Hanah laughed on the bridge.
“If you’re going to liv
e for a very long time, we hope you will all some day learn.”
Slowly, the mother ship turned on its axis as it accelerated faster to the south.
Russian fighters approached the mother ship, when suddenly their engines quit without fanfare. Pilots ejected as their planes fell.
“All you do it shut off the electricity,” Gene said. “like ‘Day the Earth Stood Still,’ I think it was. Gort!”
Gene brought the mother ship over populated areas of Ukraine, without a message played.
In short course, all fighting stopped. People stared at the three ships above them.
CHAPTER
30
The Oval Office had a larger monitor brought in. Cadence and several others watched the feed from various sources play.
The riot had frightened the entire city of Jerusalem. People were beaten. A man stabbed another man, until yet another man, standing with his back to the Western Wall took an AK-47 fired a lengthy volley over the heads of the crowd.
“Where are the Israeli Defense Forces?” Cadence demanded.
“They’re everywhere!” Georgina Wells said. “Spread out thin.

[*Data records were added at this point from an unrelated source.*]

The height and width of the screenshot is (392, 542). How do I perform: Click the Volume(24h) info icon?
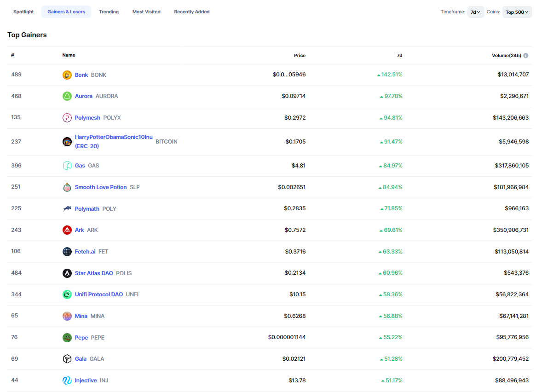(526, 56)
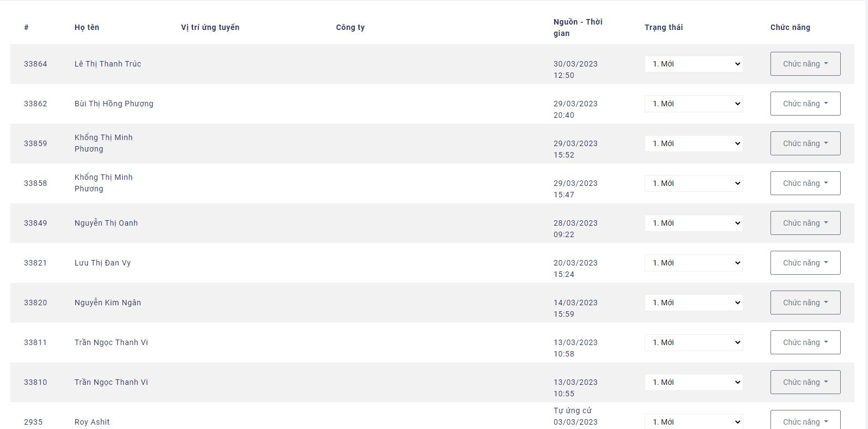
Task: Open status dropdown for Lê Thị Thanh Trúc
Action: pyautogui.click(x=693, y=64)
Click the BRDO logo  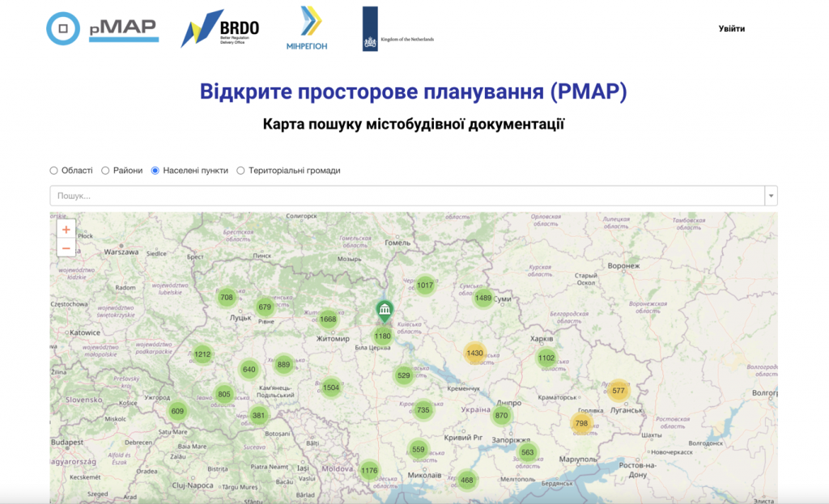pos(219,28)
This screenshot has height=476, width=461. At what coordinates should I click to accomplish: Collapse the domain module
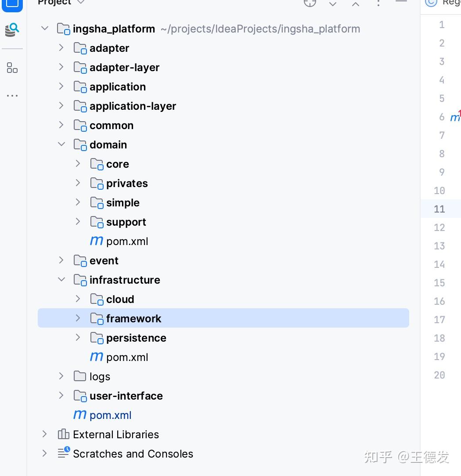[x=61, y=144]

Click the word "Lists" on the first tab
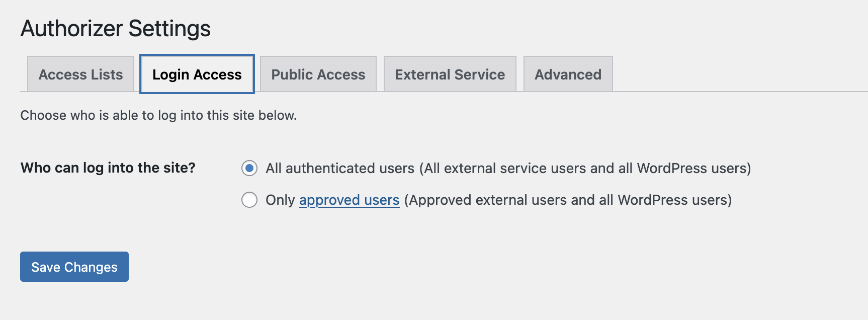tap(107, 74)
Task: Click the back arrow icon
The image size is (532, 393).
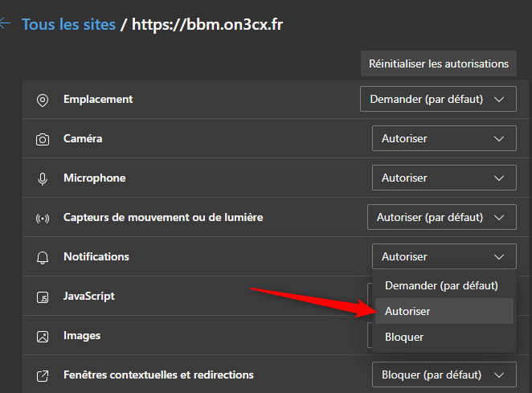Action: [x=5, y=24]
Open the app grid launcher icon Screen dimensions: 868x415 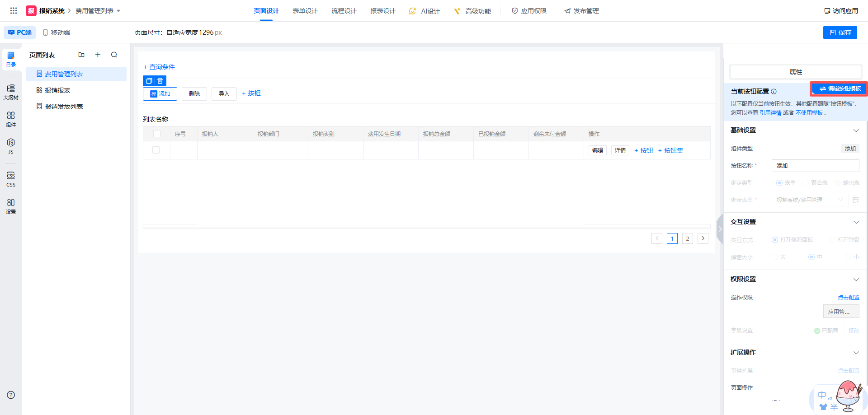[14, 10]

It’s erupting everywhere at once—and not just Israel. It’s through out the Middle East. Look.”
Georgina took the remote and began to change channels, all feeds from various sources from onsite crews to satellites.
The video on their monitor showed the violence.
“Can we send in arms?” Cadence looked to her advisors.
“Where?” General Beck asked.
“Maybe Lori’s group—” Georgina began.
“Lets go to the lower bridge,” Ella said to everyone.
Ella got up to walk, and everyone followed her.